### Required work
Beginning with the first line of the data below, set down each line exactly through the line that contains "This screenshot has width=1280, height=720.".

Collection entries
BEGIN
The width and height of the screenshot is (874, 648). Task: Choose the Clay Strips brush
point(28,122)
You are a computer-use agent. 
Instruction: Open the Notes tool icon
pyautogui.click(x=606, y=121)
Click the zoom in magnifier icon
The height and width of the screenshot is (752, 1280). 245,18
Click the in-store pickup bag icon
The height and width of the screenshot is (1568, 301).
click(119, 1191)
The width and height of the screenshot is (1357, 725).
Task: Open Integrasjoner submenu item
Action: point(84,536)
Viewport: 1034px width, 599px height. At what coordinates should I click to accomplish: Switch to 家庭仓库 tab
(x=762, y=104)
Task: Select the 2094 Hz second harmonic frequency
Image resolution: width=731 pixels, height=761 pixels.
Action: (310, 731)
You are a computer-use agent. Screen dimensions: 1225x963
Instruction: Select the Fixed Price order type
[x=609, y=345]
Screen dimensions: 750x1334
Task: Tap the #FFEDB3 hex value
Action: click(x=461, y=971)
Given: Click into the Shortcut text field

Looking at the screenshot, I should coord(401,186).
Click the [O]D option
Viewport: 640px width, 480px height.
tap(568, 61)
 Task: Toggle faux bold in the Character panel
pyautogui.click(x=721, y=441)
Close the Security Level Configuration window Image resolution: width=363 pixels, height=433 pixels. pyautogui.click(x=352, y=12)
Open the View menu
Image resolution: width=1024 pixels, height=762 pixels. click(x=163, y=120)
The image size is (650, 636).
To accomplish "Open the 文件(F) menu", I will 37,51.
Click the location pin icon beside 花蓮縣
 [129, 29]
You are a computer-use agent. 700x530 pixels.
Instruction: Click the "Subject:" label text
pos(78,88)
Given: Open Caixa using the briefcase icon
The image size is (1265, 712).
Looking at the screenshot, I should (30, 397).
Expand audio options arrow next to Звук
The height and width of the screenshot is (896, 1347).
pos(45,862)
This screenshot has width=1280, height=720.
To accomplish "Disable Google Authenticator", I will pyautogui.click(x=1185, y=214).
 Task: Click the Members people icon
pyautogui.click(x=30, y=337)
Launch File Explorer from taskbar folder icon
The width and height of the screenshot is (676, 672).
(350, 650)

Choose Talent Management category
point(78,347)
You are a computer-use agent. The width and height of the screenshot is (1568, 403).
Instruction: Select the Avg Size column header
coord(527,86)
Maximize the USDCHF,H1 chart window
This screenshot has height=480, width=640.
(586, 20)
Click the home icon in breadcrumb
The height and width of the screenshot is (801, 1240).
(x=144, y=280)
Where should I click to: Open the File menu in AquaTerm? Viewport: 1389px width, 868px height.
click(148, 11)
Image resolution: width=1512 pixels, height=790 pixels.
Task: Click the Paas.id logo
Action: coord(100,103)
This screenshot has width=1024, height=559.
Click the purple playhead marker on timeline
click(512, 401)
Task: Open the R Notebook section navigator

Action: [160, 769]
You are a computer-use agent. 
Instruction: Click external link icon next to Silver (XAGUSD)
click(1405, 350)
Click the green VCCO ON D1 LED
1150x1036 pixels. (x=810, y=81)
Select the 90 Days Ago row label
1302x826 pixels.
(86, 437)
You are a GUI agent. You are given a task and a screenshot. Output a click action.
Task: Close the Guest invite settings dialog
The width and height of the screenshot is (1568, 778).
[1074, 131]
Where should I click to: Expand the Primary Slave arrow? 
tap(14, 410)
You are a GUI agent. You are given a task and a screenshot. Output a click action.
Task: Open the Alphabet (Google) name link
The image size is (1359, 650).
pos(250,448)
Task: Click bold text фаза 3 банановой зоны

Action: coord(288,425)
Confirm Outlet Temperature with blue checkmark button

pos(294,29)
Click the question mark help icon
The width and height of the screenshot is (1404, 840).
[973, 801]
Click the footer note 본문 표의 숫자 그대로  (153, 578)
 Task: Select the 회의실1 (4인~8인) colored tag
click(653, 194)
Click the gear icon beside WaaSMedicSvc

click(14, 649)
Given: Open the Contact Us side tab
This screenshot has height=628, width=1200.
END
### Answer box
The width and height of the screenshot is (874, 648). Task: Choose the Clay Strips brush
point(28,122)
You are a computer-use agent. 
Instruction: Open the Notes tool icon
pyautogui.click(x=606, y=121)
Click the zoom in magnifier icon
The height and width of the screenshot is (752, 1280). 245,18
Click the in-store pickup bag icon
The height and width of the screenshot is (1568, 301).
click(119, 1191)
The width and height of the screenshot is (1357, 725).
Task: Open Integrasjoner submenu item
Action: point(84,536)
Viewport: 1034px width, 599px height. At what coordinates should I click to accomplish: Switch to 家庭仓库 tab
(x=762, y=104)
Task: Select the 2094 Hz second harmonic frequency
Image resolution: width=731 pixels, height=761 pixels.
Action: (310, 731)
You are a computer-use agent. Screen dimensions: 1225x963
Instruction: Select the Fixed Price order type
[x=609, y=345]
Screen dimensions: 750x1334
Task: Tap the #FFEDB3 hex value
Action: click(x=461, y=971)
Given: Click into the Shortcut text field

Looking at the screenshot, I should coord(401,186).
Click the [O]D option
Viewport: 640px width, 480px height.
tap(568, 61)
 Task: Toggle faux bold in the Character panel
pyautogui.click(x=721, y=441)
Close the Security Level Configuration window Image resolution: width=363 pixels, height=433 pixels. pyautogui.click(x=352, y=12)
Open the View menu
Image resolution: width=1024 pixels, height=762 pixels. click(x=163, y=120)
The image size is (650, 636).
To accomplish "Open the 文件(F) menu", I will 37,51.
Click the location pin icon beside 花蓮縣
 [129, 29]
You are a computer-use agent. 700x530 pixels.
Instruction: Click the "Subject:" label text
pos(78,88)
Given: Open Caixa using the briefcase icon
The image size is (1265, 712).
Looking at the screenshot, I should (30, 397).
Expand audio options arrow next to Звук
The height and width of the screenshot is (896, 1347).
pos(45,862)
This screenshot has width=1280, height=720.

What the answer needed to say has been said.